En novembre 1962, il est décidé à se suicider, mais le hasard allait changer son plan. « J’entre dans une église. Il y avait là un prêtre qui prêchait. Il m’a touché. Après la cérémonie, je suis allé le rencontrer. Il m’a fait entrer dans son groupe religieux. Mais… Je trouvais ça trop riche. Alors il m’a dit : « Je vais t’envoyer dans une communauté qui ramasse n’importe quoi ». Si au moins il m’avait dit… n’importe qui! J’y suis entré et demeuré pendant 14 ans. C’était une congrégation semi-contemplative. »

Diaspora
Après des années passées dans cette congrégation, il la quitte dans le but de devenir diacre permanent dans un diocèse ou l’évêque désire ses services. Le berger diocésain l’aide afin qu’il soit relevé de ses vœux perpétuels. Après quelques mois de formation universitaire, l’évêque meurt… Son projet tombe à l’eau. Cependant, il deviendra agent de pastorale. Pendant huit ans, il s’occupera des clochards, des pauvres de la Saint-Vincent-de-Paul et des jeunes de la rue. Durant ces années, il passe également 6 mois en France, a l’Arche de Jean Vanier.

En 1980, a la mort de la deuxième épouse de son père (sa mère est décédée en 1974), il décide volontairement de retourner vivre dans la rue. Il se donne doux mois a temps plein pour toucher du doigt les souffrances morales des jeunes de la rue. Mais la vie de clochard n’offre plus le même confort ni la même joie de vivre que dans sa jeunesse. Les problèmes sociaux ne sont plus les mêmes après tant d’années.

En 1981, il commence une série d’expérience : trois mois à la Famille Myriam Beth’léem à Baie-Comeau, trois mois à Hauterive au service de la prévention du suicide, trois mois a la Trappe de Mistassini, trois mois à Sutton avec les alcooliques et un séjour un peu plus prolongé au monastère des Trinitaires à Granby ou il travaille auprès du père Jean-Paul Regimbal. Il revient finalement à Montréal pour s’occuper des jeunes de la rue, jusqu’au jour où il fonde une fraternité pour les sidéens,

Un vrai « bum »
« Je suis un vrai bum! Bummer est une vocation spéciale! On a la liberté! On n’a pas un dollar dans les poches, mais on a tout! » lance-t-il avec élan.

Aux hommes? Aux femmes?
La question de l’orientation sexuelle d’une personne est toujours délicate à aborder. Léon-Pierre Éthier, lui, n’hésite pas l’ombre d’un instant à dire sa préférence pour la gent féminine.
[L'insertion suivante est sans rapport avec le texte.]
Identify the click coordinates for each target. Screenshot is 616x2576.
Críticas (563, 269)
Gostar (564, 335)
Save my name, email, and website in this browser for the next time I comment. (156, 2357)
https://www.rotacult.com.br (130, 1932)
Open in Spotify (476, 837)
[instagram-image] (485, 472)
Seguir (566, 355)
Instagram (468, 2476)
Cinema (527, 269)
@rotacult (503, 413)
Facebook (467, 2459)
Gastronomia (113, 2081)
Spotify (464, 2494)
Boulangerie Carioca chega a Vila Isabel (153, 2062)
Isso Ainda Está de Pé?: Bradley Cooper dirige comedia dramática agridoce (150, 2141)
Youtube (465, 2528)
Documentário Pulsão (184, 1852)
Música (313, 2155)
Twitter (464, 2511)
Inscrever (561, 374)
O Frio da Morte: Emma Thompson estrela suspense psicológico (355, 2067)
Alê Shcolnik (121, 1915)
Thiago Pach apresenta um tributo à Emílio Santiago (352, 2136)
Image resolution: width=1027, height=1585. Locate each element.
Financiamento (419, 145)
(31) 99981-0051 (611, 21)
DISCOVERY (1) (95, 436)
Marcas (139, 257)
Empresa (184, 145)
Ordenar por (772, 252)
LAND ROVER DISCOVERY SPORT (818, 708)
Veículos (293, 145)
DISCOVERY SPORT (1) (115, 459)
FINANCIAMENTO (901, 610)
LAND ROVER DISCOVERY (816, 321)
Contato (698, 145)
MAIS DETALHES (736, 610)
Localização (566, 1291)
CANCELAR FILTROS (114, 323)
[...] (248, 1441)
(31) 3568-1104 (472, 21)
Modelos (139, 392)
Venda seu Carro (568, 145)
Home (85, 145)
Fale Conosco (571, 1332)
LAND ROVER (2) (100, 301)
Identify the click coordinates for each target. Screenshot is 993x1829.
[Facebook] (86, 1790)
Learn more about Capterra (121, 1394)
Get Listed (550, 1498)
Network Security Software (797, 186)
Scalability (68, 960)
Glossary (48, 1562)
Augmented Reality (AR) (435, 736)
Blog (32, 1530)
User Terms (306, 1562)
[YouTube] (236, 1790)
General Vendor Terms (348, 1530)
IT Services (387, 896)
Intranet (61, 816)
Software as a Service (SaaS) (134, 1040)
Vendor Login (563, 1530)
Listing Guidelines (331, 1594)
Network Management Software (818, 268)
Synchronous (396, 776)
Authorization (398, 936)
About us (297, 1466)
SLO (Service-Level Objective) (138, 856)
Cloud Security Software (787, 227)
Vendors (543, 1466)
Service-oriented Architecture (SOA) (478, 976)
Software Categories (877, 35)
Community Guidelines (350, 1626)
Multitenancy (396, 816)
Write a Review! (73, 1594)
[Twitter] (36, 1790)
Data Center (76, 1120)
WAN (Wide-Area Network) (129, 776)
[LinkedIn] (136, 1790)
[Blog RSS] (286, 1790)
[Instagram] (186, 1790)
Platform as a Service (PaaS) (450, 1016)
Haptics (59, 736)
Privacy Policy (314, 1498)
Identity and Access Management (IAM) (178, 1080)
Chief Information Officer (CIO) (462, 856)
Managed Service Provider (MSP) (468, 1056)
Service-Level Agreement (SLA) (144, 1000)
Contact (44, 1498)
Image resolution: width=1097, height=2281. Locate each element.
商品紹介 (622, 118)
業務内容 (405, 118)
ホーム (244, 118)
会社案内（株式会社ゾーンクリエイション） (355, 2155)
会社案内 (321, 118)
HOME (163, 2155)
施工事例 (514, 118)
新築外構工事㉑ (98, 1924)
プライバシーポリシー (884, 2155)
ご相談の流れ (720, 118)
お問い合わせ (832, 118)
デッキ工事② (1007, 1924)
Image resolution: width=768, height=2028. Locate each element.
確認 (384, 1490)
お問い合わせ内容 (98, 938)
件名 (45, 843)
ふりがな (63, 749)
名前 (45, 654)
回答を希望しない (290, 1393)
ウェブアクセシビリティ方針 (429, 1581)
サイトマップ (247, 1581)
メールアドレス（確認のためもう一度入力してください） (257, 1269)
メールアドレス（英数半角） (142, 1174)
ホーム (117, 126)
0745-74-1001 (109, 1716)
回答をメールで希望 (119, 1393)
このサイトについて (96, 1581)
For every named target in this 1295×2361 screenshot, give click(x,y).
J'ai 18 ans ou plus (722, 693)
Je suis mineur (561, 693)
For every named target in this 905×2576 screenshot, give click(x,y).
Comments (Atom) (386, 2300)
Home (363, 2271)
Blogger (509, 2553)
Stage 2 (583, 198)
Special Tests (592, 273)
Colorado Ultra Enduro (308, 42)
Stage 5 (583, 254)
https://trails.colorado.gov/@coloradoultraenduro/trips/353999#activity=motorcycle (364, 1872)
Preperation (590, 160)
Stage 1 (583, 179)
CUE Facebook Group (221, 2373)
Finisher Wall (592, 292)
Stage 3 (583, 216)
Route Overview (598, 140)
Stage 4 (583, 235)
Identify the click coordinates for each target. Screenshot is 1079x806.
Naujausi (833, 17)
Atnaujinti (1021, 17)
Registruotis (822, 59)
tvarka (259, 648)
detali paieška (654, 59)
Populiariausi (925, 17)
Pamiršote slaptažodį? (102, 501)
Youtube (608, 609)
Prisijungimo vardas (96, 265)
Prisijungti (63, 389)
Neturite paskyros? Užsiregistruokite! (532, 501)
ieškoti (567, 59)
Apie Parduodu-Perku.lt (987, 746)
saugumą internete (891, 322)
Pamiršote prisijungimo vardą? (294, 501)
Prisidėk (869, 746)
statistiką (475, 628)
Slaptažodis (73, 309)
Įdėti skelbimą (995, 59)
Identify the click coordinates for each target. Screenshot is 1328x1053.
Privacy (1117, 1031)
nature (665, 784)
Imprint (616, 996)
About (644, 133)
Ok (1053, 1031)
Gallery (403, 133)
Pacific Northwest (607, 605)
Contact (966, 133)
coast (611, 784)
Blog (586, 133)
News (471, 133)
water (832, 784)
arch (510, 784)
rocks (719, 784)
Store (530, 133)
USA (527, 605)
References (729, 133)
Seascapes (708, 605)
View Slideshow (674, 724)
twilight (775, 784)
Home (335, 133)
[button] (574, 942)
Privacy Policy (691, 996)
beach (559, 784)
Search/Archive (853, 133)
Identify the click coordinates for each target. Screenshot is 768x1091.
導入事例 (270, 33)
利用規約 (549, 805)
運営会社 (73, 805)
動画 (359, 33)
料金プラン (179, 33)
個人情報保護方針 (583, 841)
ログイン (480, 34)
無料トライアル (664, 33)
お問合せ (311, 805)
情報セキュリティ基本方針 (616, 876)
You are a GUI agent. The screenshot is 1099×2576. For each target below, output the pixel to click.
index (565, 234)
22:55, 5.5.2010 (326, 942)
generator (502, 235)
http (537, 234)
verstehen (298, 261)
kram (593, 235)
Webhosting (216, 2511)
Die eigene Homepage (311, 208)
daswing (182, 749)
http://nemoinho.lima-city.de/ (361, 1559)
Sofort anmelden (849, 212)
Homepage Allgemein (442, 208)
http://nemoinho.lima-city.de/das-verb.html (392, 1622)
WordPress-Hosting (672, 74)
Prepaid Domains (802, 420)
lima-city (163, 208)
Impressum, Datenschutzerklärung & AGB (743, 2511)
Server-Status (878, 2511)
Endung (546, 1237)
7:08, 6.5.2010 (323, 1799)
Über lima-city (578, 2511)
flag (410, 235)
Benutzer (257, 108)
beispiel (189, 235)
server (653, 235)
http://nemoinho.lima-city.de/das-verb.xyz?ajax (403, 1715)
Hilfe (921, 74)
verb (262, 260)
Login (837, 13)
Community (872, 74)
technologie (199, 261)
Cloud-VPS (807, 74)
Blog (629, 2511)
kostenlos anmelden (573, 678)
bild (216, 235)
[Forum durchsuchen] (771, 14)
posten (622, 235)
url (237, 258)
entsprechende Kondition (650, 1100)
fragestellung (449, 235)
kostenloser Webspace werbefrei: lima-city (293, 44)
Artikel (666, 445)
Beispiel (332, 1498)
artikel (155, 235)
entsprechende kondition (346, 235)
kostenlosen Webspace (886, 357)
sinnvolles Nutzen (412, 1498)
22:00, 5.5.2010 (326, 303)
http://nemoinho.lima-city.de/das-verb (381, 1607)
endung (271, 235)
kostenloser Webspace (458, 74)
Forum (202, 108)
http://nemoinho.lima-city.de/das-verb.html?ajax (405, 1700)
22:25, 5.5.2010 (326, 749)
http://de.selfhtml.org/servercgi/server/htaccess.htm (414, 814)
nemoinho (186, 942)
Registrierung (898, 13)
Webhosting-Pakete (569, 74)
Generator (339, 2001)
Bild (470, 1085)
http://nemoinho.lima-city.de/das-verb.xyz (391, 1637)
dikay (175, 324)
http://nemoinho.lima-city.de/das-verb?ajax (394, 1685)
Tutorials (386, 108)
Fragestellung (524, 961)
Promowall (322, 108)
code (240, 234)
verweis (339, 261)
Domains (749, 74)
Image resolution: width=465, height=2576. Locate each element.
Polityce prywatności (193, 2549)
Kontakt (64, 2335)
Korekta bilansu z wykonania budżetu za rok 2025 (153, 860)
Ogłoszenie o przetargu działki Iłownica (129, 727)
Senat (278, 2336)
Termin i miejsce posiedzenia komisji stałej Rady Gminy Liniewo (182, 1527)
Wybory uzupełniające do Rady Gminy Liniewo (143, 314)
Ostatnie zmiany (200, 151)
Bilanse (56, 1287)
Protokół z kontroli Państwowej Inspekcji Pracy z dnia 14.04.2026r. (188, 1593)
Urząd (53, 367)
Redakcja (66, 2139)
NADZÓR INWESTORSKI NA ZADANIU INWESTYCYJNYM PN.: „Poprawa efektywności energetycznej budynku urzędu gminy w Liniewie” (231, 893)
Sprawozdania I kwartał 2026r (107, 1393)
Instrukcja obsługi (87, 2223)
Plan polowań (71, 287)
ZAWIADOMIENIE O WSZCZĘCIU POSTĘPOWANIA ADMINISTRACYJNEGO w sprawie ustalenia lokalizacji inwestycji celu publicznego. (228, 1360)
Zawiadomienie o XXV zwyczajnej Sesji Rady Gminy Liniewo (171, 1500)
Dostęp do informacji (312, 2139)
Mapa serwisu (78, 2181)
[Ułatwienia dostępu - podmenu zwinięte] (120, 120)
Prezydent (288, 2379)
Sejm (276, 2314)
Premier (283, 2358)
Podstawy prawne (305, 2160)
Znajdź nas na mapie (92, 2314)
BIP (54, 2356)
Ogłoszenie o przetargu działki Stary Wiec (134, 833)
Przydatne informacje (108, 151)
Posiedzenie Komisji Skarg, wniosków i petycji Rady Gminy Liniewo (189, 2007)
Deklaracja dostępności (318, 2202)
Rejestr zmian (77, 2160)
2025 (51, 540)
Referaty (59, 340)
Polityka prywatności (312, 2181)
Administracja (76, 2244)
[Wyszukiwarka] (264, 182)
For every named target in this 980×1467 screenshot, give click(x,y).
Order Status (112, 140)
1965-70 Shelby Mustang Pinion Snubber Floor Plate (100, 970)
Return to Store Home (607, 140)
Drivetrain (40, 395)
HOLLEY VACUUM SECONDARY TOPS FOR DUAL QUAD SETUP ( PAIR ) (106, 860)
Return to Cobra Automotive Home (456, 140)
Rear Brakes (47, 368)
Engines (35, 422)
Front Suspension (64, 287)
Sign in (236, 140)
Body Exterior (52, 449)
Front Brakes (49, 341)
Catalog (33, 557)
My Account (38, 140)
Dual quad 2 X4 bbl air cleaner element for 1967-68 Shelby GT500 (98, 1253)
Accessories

Longuement, il parle des deux femmes qu’il a profondément aimés. A 17 ans, il a connu une étudiante en soins infirmiers qui a été envoyée de Montréal à Québec chez une tante puisque ses parents s’objectaient a cette relation. A 26 ans, a sa sortie de communauté, il a aimé une jeune fille dont le père était avocat. Encore une fois, a cause de la famille de la jeune fille qui ne voulait guère du jeune Léon-Pierre dans le clan familial parce qu’il n’était pas du même rang social, l’histoire amoureuse prend fin. La première s’est finalement mariée. Il n’a jamais eu de nouvelles de la seconde (lorsqu’il parle de cette dernière, ses yeux et sa voix s’emplissent d’émotions). Il a visiblement encore plein de tendresse pour elle.

Des saints sidéens
« Il faut faire cheminer les âmes vers Dieu. Le Seigneur a mis dans mon cœur que ces malades ont plus besoin de la lumière éternelle que de simples soins du corps. C’est vrai qu’il faut les soigner physiquement, mais le soutien moral est très important pour ces personnes qui bien souvent ont été délaissées, mises de côté a 15-18 ans et qui ont dû cheminer dans une voie qui n’était pas celle qu’ils désiraient pour gagner un repas ou un coucher le soir », explique-t-il.

Il conclut : « A travers tous mes amis, les malades du sida, je découvre Jésus. Je découvre un Jésus à l’agonie quand ils apprennent qu’ils sont porteurs du virus du sida; je découvre un Jésus crucifié lorsqu’ils avancent dans leur maladie; et je découvre un Jésus ressuscité au moment de leur départ vers le Père et qu’ils me disent : « Tu sais, j’embrasserai Jésus pour toi! » Ce qu’ils attendent de nous, c’est un regard de tendresse et d’amour ».


Tiré de: Benoit Voyer. « Les Témoins de l’essentiel », éditions Logiques, une division de Québecor, 2005, pp. 65 à 71. Article paru initialement dans la Revue Sainte Anne. Le livre est conservé chez Bibliothèque et Archives nationales du Québec, à Montréal (BANQ 204.4 V975t 2005).